F I L E D
United States Court of Appeals
Tenth Circuit
PUBLISH
July 14, 2005
UNITED STATES COURT OF APPEALS
PATRICK FISHER
Clerk
TENTH CIRCUIT
UNITED STATES OF AMERICA,
Plaintiff-Appellee,
v. No. 03-3340
DONALD L. JOHNSON, SR.,
Defendant-Appellant.
APPEAL FROM THE UNITED STATES DISTRICT COURT
FOR THE DISTRICT OF KANSAS
(D.C. NO. 03-CR-20013-002-JWL)
Vicki Mandell-King, Assistant Federal Public Defender (Raymond P. Moore,
Federal Public Defender, with her on the briefs), Denver, Colorado, for
Defendant-Appellant.
Terra D. Morehead, Assistant United States Attorney (Eric F. Melgren, United
States Attorney, with her on the brief), Kansas City, Missouri, for Plaintiff-
Appellee.
Before KELLY , O’BRIEN , and TYMKOVICH , Circuit Judges.
TYMKOVICH , Circuit Judge.
After examining the briefs and the appellate record, this three-judge panel
has determined unanimously that oral argument would not be of material
assistance in the determination of this appeal.
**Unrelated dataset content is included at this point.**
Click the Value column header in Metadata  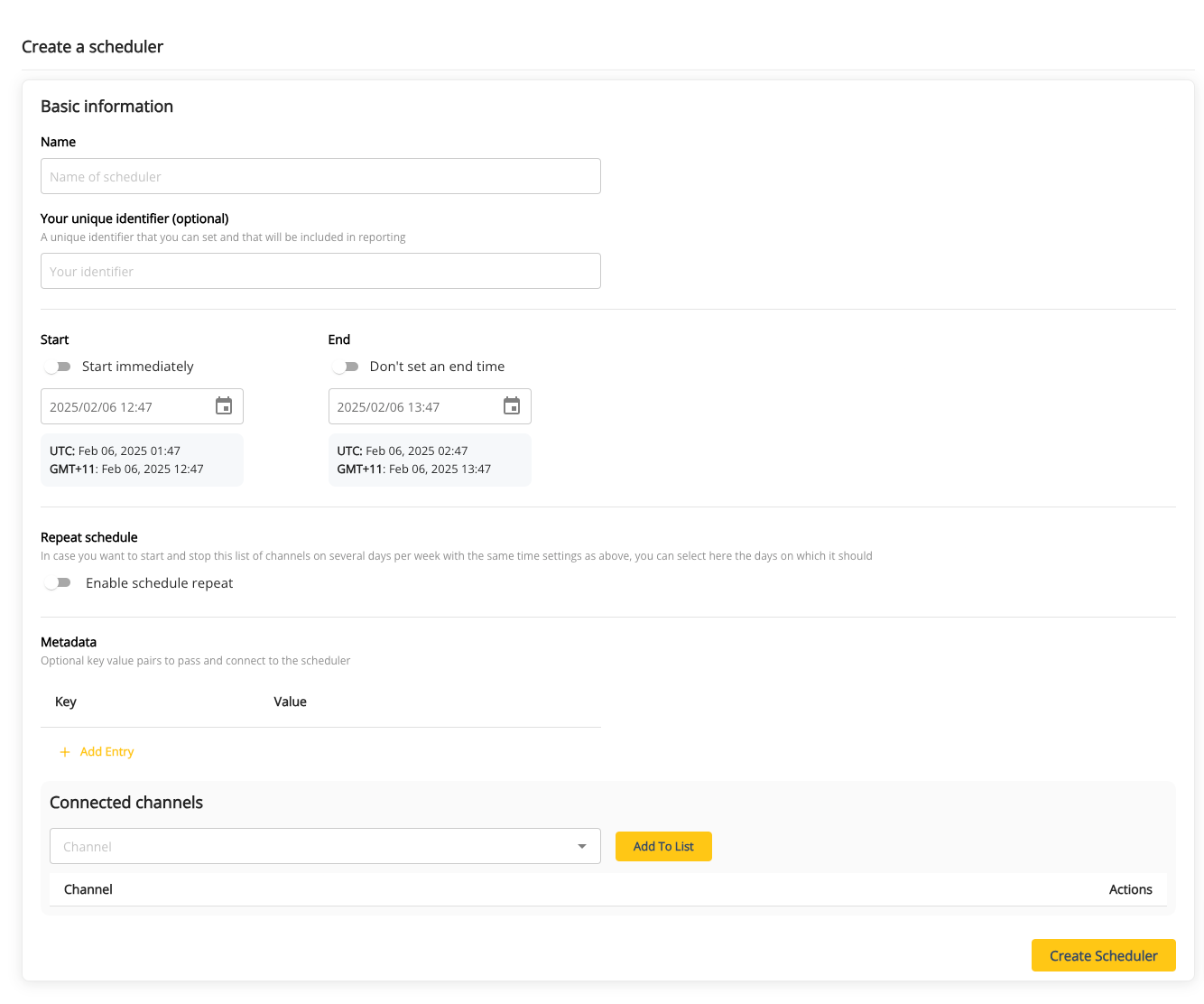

See Fed. R. App. P. 34(a); 10th
Cir. R. 34.1(G). The cause is therefore ordered submitted without oral argument.
In this appeal we address one issue only: the sentencing of defendant-
appellant Donald Johnson, Sr. Finding that Johnson satisfies his burden under
plain error review, we remand his case for resentencing.
BACKGROUND
In November 2003, a federal jury in the District of Kansas convicted
Johnson on three counts related to possession and distribution of illegal drugs.
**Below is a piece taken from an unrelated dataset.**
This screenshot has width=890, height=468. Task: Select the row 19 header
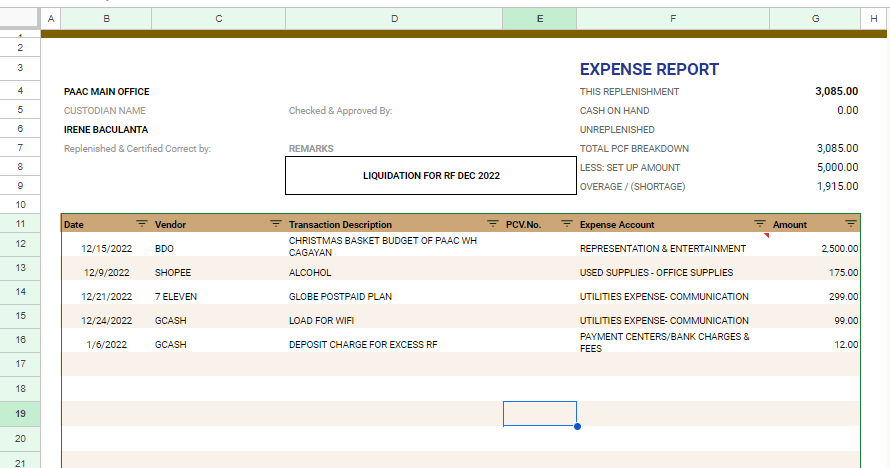tap(20, 414)
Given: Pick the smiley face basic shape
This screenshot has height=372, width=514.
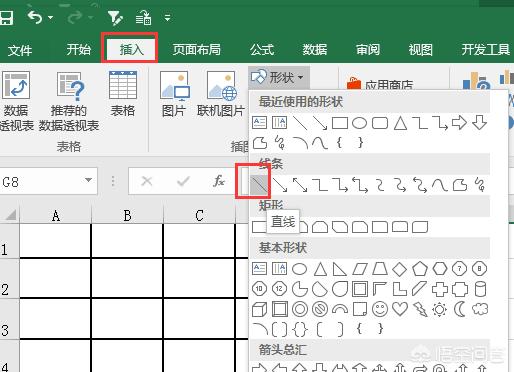Looking at the screenshot, I should (380, 309).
Specifically, the jury convicted on the following charges: (1) conspiracy to
possess with the intent to distribute crack cocaine in violation of 21 U.S.C.
§§ 841(a)(1) and 846; (2) aiding and abetting the distribution of 50 grams or more
of crack cocaine in violation of 21 U.S.C. § 841(a)(1), (b)(1)(A) and 18 U.S.C.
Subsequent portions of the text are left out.